Montreal and Buffalo, meanwhile, approach the playoffs with peculiar perspectives. The Sabres, now the biggest, fastest and youngest team in the game, rudely whipped the Canadiens four times this season but failed to beat the Flyers in any of their four confrontations. "Playing Montreal is no trouble for my kids," said Buffalo General Manager Punch Imlach, "because we're basically a skating club, like the Canadiens. We also have a lot of young French-Canadians who always give an extra burst against Montreal. But when we go against Philadelphia, we never know what to expect, a battle or a hockey game."
Loosely translated, what Imlach means is that Buffalo's French Connection line of Center Gilbert Perreault and Wings Richard Martin and Rene Robert—easily the most potent collective force in the NHL—decimated the Canadiens in every game, particularly in Montreal, but rarely dented the Flyers' defenses, especially in Philadelphia.
Philadelphia handles the French Connection by playing Clarke against Perreault most of the time and assigning Winger Gary Dornhoefer to remain at Martin's side, or even closer than that. "The secret against Perreault," said Clarke, "is to force him to one side of the ice, either side, and take away half his skating room. If you let him skate, there's no way you can stop him."
To make the finals, Buffalo must conquer inexperience and a questionable goaltending situation. "We don't have much experience, that's for sure," said 22-year-old Captain Jim Schoenfeld, one of the five monster defensemen that the Sabres seem to have borrowed from the Buffalo Bills. Imlach thinks he shored up his goaltending with the recent acquisition of Gerry Desjardins, who jumped from the Islanders to the WHA this season, then leapt back to the NHL when the Michigan Stags moved to Baltimore. But Desjardins might also lack the particular type of experience Imlach is seeking; he has played in only one Stanley Cup game in his six NHL seasons.

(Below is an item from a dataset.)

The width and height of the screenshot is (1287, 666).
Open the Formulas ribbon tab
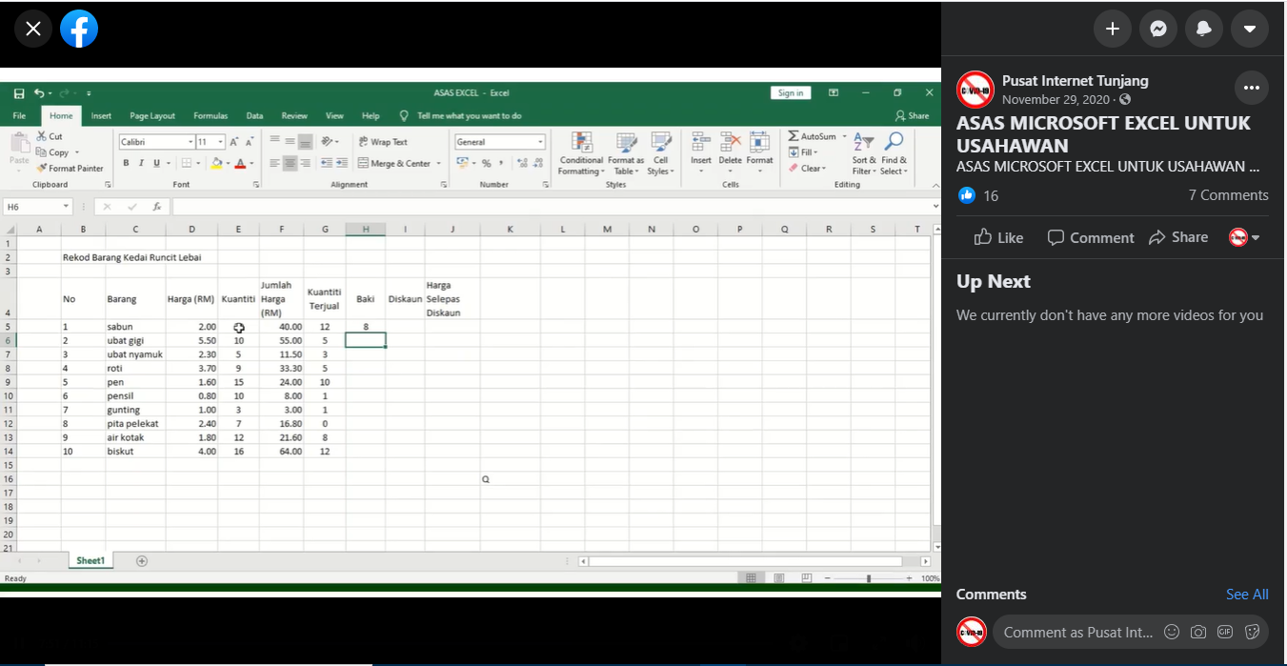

Montreal has no goaltending worries, now that Ken Dryden has completely regained the form he displayed before taking his sabbatical last year, but Bowman—a basic worrywart—always manages to find some kind of problem. Forward Guy Lafleur doesn't qualify, not with his record 53 goals. Neither does Center Pete Mahovlich with his 35 goals and 81 assists. Bowman, though, cannot understand why Left Wing Steve Shutt will not stay behind Mahovlich and Lafleur as a trailer on their rushes. "If Shutt stays back," Bowman said, "it would be like following two millionaires around. All he has to do is pick up their loose change and he'll get rich." But Shutt hardly is a candidate for food stamps either, having scored 30 goals.

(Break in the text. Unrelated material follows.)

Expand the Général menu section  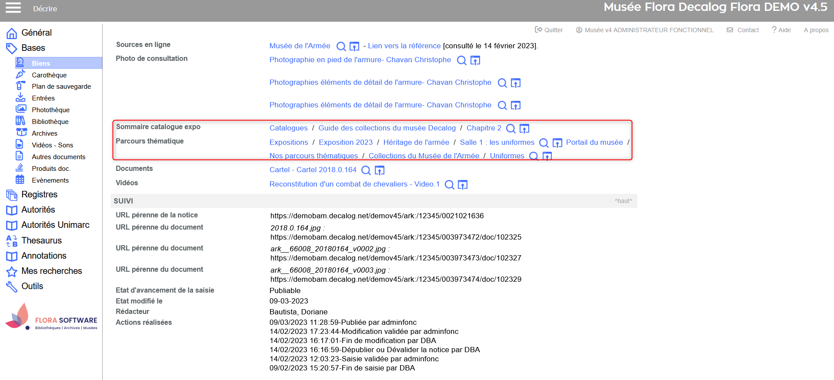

Bowman does have one legitimate worry: Yvan Cournoyer. Remember Cournoyer the speedster? Forget Cournoyer the speedster. For now, anyway. Bothered by various leg injuries and groin pulls, he skates only as fast as the other players on the ice; consequently, his goal production dropped this year from 40 to 29 and he became a utility man. "You will hear from me in the playoffs," Cournoyer said.
Don't expect to hear too much from the Boston Bruins, last season's cup finalists. Despite Orr, who scored a record 47 goals for a defenseman and won the scoring championship with 135 points, and despite Esposito, who managed to score 61 goals even though one of his regular linemates, Wayne Cashman, was injured much of the time and the other, Ken Hodge, was ineffective, the Bruins barely crawled to the finish line behind Buffalo in the Adams Division. Not even the most diehard Gallery God in the Boston Garden thinks their season will last into May.
Still, we can expect to hear from Yvan Cournoyer, or so he says. And, for sure, from M. Doucet and Ms. Smith.